Directive → Render the entries as a numbered list, starting at the beginning of the entries and ending at the line that contains "[x=158, y=245]", both included. Omit blank lines.

+++ Dataset entries +++

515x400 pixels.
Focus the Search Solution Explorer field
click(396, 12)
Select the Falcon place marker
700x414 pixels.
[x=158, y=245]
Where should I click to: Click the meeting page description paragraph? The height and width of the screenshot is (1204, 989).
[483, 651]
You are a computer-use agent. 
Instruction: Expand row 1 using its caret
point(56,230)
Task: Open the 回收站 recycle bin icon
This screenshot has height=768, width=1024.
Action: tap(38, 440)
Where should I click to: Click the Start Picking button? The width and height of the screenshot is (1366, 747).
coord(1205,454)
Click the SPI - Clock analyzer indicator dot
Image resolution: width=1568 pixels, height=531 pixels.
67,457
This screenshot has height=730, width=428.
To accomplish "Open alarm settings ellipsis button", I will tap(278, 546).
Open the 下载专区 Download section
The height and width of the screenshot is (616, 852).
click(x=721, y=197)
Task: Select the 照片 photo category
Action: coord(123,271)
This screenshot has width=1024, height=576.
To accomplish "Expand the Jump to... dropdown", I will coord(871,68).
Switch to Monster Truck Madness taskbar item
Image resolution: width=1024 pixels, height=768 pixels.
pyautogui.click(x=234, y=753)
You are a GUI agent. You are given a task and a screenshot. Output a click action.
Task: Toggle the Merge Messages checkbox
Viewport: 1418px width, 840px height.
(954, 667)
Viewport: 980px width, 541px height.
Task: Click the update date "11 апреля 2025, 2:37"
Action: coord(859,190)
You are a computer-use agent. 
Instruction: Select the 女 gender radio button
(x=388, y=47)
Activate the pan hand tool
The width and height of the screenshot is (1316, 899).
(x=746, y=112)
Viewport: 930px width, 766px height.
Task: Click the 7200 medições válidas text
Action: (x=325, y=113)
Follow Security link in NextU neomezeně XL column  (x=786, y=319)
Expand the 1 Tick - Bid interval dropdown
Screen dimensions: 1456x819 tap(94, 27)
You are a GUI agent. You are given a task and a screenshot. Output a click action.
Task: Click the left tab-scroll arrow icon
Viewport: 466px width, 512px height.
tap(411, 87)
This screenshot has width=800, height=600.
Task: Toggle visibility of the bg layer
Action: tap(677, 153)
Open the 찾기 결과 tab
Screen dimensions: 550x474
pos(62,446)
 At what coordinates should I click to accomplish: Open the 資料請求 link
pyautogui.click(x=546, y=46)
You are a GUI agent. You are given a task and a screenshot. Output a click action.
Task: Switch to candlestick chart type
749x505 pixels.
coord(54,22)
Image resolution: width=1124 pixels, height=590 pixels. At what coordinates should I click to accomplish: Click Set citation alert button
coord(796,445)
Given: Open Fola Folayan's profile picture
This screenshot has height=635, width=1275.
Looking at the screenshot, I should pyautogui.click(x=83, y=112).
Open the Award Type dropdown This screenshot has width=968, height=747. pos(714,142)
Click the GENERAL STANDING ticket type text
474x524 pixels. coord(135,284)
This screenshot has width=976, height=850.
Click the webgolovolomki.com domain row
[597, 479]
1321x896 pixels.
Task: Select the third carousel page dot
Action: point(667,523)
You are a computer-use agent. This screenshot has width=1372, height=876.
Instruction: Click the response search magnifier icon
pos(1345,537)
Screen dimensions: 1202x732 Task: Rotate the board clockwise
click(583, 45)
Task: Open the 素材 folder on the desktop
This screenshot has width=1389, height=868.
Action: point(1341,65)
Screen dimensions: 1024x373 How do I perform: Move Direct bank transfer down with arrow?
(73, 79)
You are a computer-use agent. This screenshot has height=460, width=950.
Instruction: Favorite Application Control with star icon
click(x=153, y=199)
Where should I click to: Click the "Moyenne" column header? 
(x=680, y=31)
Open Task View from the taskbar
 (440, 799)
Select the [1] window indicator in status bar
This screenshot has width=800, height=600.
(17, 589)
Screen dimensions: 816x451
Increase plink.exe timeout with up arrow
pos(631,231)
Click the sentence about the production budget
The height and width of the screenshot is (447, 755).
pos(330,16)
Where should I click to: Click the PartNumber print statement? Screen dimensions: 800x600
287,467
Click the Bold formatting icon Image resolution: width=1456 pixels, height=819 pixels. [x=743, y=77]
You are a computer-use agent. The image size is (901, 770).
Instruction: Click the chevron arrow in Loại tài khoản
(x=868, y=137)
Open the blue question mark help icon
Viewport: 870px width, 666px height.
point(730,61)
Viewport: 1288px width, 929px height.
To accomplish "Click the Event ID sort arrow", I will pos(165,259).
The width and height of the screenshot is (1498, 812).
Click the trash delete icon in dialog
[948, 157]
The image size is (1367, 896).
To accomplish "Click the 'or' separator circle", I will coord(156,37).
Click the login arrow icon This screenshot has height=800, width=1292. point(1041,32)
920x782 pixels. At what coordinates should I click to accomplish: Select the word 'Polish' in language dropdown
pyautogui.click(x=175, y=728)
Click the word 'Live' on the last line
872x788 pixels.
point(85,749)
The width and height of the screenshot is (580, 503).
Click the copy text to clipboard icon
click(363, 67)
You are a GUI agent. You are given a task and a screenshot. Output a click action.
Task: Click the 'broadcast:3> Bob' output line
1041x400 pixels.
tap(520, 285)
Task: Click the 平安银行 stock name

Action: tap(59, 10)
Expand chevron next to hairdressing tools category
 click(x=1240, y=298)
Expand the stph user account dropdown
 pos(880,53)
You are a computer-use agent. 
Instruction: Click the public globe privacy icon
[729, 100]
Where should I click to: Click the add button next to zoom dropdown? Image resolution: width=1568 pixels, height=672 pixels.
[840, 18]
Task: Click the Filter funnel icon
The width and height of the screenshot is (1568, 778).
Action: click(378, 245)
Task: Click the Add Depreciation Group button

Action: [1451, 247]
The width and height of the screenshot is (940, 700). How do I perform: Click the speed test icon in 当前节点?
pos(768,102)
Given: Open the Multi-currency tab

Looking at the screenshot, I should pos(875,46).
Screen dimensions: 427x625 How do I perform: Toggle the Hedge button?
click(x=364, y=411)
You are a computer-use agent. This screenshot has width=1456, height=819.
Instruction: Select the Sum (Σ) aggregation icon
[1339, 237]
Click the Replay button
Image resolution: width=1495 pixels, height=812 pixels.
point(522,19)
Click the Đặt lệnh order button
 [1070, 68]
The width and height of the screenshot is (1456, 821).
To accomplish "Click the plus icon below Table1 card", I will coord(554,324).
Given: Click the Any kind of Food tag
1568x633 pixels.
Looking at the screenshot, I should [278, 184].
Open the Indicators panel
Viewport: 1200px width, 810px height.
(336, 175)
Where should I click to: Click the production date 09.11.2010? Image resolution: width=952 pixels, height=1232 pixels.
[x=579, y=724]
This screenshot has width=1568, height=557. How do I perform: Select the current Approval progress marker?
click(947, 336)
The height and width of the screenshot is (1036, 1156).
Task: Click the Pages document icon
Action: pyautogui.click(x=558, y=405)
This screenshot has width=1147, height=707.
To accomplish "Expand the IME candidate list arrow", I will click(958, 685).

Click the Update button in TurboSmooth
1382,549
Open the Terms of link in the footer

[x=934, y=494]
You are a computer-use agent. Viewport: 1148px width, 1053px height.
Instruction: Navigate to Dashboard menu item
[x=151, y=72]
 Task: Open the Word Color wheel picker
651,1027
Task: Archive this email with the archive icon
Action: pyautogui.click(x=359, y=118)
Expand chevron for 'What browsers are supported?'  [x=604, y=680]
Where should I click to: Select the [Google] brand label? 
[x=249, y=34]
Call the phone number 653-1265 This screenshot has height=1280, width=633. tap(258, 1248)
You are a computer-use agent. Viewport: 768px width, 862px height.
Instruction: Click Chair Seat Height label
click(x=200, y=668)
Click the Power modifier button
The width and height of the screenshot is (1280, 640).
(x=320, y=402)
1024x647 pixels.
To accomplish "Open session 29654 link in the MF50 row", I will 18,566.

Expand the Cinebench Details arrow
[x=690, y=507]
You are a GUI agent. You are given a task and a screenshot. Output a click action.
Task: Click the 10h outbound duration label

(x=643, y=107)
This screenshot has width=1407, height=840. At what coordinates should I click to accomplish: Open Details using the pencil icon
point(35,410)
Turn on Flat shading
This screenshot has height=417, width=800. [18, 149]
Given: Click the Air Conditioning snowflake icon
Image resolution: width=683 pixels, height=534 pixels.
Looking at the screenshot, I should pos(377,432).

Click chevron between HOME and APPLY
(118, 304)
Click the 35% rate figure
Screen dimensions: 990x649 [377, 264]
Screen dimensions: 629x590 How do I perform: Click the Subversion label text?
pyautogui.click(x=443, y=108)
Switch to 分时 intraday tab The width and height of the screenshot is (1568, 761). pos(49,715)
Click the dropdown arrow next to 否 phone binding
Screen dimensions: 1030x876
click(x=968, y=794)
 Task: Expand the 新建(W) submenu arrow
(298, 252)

+++

Final result →
1. 515x400 pixels.
2. Focus the Search Solution Explorer field
3. click(396, 12)
4. Select the Falcon place marker
5. 700x414 pixels.
6. [x=158, y=245]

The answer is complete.